Objective: This study aims to determine whether neoadjuvant chemotherapy (NAC) has survival benefit in selected patients with advanced epithelial ovarian cancer (EOC) who have high risk of suboptimal cytoreduction which is represented by high serum CA-125 level.
Methods: We retrospectively reviewed records of 314 patients with EOC including 94 patients who received NAC. After stratification by preoperative CA-125 levels, the progression-free survival (PFS) was compared between the NAC group and the primary debulking surgery (PDS) group.
Results: The NAC group had more FIGO stage IV disease (P<0.001) and higher CA-125 levels (P<0.001). Although suboptimal resection rate was higher in the PDS group (50% vs. 18%, P<0.001), however, NAC was not associated with increased PFS in multivariate Cox analysis (P=0.334).
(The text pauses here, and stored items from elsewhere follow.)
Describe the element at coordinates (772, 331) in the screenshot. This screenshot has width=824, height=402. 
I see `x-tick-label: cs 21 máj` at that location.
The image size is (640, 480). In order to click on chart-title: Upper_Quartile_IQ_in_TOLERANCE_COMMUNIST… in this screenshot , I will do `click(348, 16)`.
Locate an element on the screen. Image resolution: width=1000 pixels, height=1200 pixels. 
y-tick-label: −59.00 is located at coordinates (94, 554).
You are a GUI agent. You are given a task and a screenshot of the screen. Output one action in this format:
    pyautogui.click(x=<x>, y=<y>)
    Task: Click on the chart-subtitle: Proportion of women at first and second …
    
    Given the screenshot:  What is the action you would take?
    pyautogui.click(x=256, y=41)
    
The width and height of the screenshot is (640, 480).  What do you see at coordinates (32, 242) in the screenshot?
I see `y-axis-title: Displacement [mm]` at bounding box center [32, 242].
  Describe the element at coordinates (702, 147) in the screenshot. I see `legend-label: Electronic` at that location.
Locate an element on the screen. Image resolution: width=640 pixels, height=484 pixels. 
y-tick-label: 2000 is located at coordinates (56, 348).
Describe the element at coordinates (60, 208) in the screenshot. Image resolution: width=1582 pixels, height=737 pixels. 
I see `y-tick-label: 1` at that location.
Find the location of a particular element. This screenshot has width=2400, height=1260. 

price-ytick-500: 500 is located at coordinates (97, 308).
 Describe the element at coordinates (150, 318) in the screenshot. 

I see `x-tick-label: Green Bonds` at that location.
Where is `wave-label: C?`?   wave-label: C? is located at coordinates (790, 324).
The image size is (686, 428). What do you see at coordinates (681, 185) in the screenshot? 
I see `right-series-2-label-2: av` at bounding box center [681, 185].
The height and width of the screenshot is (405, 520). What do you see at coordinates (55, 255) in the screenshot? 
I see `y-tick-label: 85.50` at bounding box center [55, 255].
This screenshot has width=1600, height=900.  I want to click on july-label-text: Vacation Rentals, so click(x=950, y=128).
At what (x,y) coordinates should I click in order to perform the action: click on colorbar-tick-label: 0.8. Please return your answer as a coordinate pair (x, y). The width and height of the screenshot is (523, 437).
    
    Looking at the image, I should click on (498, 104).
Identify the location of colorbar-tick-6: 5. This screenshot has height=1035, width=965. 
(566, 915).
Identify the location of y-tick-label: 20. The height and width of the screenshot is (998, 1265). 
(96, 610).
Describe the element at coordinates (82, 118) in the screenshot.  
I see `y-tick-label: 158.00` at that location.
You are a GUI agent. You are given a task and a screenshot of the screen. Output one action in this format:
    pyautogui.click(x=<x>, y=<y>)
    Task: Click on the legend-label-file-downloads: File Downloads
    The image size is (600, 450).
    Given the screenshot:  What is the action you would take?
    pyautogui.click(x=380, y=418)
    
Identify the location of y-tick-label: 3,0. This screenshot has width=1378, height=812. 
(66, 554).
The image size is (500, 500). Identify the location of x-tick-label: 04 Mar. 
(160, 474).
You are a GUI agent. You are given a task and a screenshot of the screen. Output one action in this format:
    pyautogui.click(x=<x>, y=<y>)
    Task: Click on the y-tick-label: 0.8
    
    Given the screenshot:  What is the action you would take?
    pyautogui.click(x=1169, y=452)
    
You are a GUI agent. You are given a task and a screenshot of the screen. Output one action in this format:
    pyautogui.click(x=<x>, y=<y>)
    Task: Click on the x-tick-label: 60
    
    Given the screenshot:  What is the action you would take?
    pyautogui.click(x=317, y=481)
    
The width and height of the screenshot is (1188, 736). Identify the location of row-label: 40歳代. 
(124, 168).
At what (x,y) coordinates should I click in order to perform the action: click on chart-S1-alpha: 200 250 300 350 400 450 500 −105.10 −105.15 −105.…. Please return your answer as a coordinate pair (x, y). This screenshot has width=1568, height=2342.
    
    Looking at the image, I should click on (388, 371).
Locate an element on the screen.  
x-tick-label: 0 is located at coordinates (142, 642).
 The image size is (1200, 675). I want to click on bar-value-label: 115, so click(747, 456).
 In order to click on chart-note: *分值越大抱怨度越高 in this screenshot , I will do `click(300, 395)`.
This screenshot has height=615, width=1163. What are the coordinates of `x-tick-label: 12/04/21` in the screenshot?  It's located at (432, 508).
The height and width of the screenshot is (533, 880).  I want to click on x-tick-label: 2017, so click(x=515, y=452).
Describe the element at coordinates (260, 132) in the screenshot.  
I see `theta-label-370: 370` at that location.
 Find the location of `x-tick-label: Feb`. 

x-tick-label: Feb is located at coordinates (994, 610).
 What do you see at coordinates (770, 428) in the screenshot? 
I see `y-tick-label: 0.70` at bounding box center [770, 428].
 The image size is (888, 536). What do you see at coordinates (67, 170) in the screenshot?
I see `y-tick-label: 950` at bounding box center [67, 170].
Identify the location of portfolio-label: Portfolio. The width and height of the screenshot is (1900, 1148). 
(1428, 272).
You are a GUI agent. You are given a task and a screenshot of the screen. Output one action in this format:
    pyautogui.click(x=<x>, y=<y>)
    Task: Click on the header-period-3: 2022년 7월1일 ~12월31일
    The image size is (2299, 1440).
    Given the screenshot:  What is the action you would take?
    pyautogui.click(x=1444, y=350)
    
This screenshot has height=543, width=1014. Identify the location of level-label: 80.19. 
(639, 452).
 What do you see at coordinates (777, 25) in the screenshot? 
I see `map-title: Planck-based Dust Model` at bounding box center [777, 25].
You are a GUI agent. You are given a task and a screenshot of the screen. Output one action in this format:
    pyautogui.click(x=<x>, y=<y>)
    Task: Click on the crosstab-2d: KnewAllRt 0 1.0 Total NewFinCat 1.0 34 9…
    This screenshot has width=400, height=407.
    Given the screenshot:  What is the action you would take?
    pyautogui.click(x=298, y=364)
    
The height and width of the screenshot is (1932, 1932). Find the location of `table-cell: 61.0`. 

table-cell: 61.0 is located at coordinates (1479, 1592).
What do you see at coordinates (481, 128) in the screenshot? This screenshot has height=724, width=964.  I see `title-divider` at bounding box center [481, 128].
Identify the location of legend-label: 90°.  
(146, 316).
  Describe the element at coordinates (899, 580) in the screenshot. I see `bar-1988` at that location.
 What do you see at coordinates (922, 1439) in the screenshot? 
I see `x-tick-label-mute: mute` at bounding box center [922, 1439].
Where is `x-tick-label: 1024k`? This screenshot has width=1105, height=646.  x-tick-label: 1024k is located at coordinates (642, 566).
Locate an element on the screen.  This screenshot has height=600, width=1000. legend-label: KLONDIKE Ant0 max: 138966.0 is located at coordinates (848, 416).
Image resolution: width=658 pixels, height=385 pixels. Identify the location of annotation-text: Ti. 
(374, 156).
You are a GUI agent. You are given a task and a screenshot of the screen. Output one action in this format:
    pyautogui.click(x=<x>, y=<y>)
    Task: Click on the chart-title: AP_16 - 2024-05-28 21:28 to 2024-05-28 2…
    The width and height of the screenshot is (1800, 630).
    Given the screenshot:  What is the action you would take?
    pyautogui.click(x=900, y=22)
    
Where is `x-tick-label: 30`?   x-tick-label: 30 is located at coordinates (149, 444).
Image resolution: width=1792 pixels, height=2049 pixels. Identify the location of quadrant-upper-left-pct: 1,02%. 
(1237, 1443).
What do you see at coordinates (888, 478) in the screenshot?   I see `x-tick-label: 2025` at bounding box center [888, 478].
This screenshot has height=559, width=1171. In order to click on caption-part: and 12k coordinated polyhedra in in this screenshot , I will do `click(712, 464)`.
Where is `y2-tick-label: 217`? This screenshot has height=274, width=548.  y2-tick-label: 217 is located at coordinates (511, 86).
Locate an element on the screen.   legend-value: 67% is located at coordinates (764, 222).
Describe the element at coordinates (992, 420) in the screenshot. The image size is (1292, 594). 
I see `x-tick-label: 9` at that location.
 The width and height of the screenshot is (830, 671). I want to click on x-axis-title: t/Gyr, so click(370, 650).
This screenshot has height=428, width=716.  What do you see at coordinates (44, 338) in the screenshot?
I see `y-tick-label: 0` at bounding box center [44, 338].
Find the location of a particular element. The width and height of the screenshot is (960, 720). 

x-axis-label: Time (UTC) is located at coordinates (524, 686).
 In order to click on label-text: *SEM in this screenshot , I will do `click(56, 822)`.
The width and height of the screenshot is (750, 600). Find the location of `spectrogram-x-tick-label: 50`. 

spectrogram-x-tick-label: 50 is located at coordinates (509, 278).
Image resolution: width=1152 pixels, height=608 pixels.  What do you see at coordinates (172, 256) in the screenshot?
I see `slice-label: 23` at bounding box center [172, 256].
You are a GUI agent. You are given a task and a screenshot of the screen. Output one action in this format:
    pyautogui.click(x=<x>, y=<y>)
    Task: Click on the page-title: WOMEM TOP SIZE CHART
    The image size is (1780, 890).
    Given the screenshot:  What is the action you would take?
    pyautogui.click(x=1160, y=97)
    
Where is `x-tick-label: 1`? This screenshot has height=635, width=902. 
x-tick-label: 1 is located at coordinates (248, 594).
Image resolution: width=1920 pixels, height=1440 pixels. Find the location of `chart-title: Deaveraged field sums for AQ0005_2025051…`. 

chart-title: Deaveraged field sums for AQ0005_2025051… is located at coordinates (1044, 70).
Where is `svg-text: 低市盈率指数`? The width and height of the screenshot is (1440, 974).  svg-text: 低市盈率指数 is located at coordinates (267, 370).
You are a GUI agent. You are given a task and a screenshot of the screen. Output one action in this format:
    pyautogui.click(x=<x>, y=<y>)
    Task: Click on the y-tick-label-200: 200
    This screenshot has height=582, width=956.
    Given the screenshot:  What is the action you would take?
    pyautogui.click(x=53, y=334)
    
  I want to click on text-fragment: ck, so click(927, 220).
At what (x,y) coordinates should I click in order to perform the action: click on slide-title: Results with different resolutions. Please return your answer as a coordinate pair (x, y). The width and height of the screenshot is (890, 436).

Nevertheless, after stratification according to CA-125 levels, NAC showed survival benefit in the subgroup with high CA-125 levels (>2000 U/ml; HR 0.62, P=0.037).
Conclusion: Our preliminary data suggests the possible interaction between CA-125 levels and survival benefit of NAC. The randomized trial data about NAC should be stratified by the reproducible and relevant criteria such as preoperative serum CA-125 level to elucidate true survival benefit of NAC in ovarian cancer.